It’s mid April and the television meteorologists have said it all.  If the Kentuckiana area receives one more drop of rain…we will set an all time local record for precipitation during any April since records have been kept.  With half a month to go and more rain in the forecast for this week…that record is a goner.  As I write this…the river is still rising.  I mentally contrast this to what is happening in California with their severe drought.  I wonder if there are any billionaires out there that would like to invest in a pipeline that would send all this extra water to where it’s needed most?  After all, isn’t water a much more precious commodity than crude oil?  We don’t send exploratory satellites and space craft into the vast distances of the universe looking for petroleum.  It’s water we seek because in a fundamental way we realize that water is the key to life.
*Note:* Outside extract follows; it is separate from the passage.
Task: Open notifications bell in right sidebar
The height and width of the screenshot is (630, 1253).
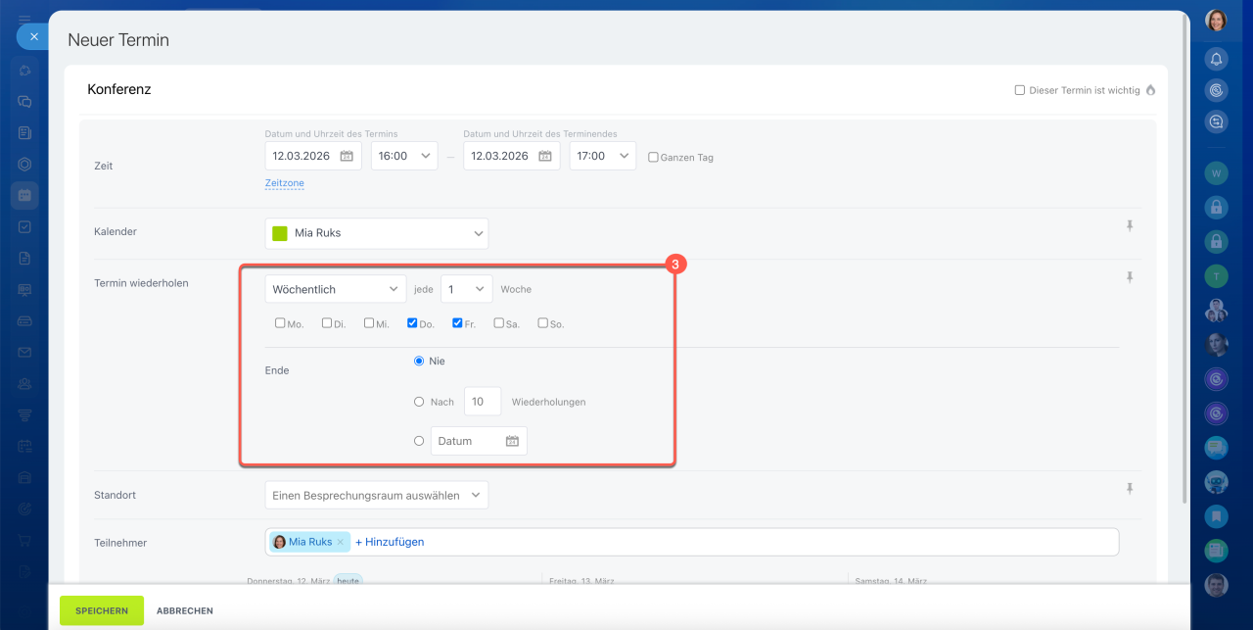Action: pos(1216,59)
The high Ohio River at the Falls of the Ohio, April 2015

The following adventure happened last weekend which was warm and beautiful, but with an ever-rising river.  The large driftwood mound under the railroad bridge I documented in my last post has broken apart and floated away along with my absurd March Madness figure.  Perhaps when the river returns to its usual water levels, I may run into him once again?  For now, I am exploring a section of the Ohio River Greenway which is near the Interpretive Center’s entrance and has a nice view of Louisville’s skyline.  The riverbank does not lack for junk and before long I’ve photographed and collected a full bag of possibilities for future use.  It was while I was absorbed in my own head space that I bumped into a most unusual character that was engaged in what looked to be some type of ritual at the water’s edge.
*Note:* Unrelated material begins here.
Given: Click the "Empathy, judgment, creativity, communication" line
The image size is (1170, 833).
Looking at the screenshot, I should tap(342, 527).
Shoe Shaman of the Big Blue Nation, Falls of the Ohio, April 2015

What I first thought was singing turned out to be chanting and it was coming from this exotic guy.  I’m sure I must have had the strangest expression on my face!  Despite my presence, this blue-helmeted figure with some kind of mandala on his chest was practically knee-deep in muddy water and lining up found flip-flops on a beached log.  A perfectly normal activity don’t you agree?  I’m assuming he gathered these sandals from all the other flotsam and jetsam that has washed into here?  That part I can understand because I have an ongoing collection of the same footwear that I hope to make into something grand and profound some day.

Detail of the Shoe Shaman, Falls of the Ohio, April 2015

Shoe Shaman of the Big Blue Nation and altar, Falls of the Ohio, April 2015

I remained quiet, stayed observant, and took these photographs.  I saw the blue helmeted man face west and chant.  He later did the same thing looking towards all the cardinal directions.  On occasion, he would carefully pick up a sandal and whisper to it before placing it back upon the water-logged trunk of a limb-less tree.  For emphasis, he would also do this little hop dance step in the muddy water.  I waited for him to finish before interrupting him with a few questions of my own.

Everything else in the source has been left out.